The movement began to really pick up steam in 1848 when sisters Maggie and Kate Fox claimed to communicate with a “spirit” in their home in Hydesville, New York, through a series of raps and knocks. People were gripped, and the girls quickly became celebrity mediums who convened with spirits in theaters housing thousands of audience members.
Hodge said that table tipping, dial plates, alphabet calling, and talking boards became fashionable parlor pastimes, with guests calling out letters of the alphabet between martini sips, and the spirit tapping out a word. By 1851, one Philadelphia newspaper reported that some 50 to 60 séance circles were operating in the city, and a Cincinnati newspaper estimated that over 1,200 mediums were gathering in town.

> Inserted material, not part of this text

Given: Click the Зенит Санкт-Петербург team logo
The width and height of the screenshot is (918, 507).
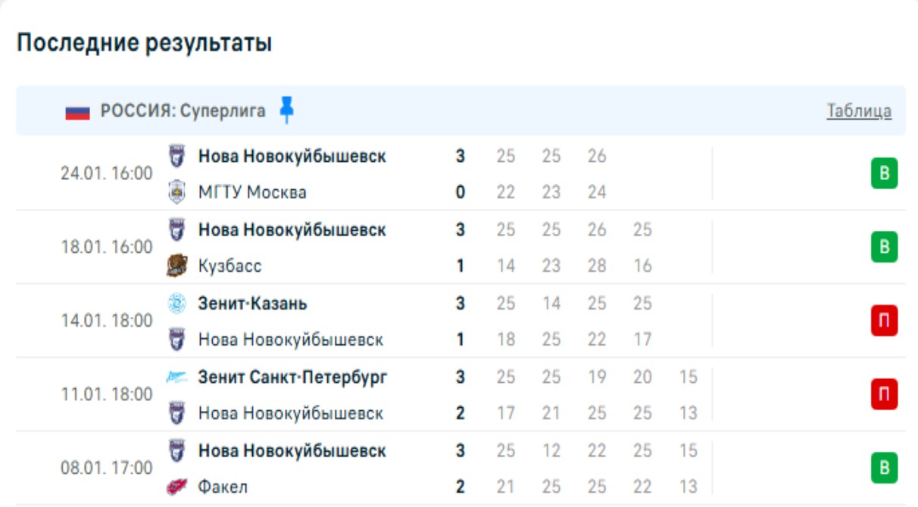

The Ouija board was basically a commercialized talking board — which already existed on the market — but with a few improvements. Table tipping and alphabet calling were very laborious, but the Ouija made the process faster by including letters and phrases right on the board. Two rows of letters sat above the numbers 0 through 9, with “yes” and “no” sitting at the top corners and “goodbye” at the bottom. The board came with a “planchette,” which is a teardrop shaped tool that moves one’s hands across the board.
The board got its curious name through Helen Peters, the sister-in-law of one of the original investors. She fancied herself a strong medium, and when she asked the board what it would like to be called, her hands spelled out the word “Ouija.” When asked what that meant, the board replied “good luck.” Seeing how that was sufficiently creepy, the name stuck.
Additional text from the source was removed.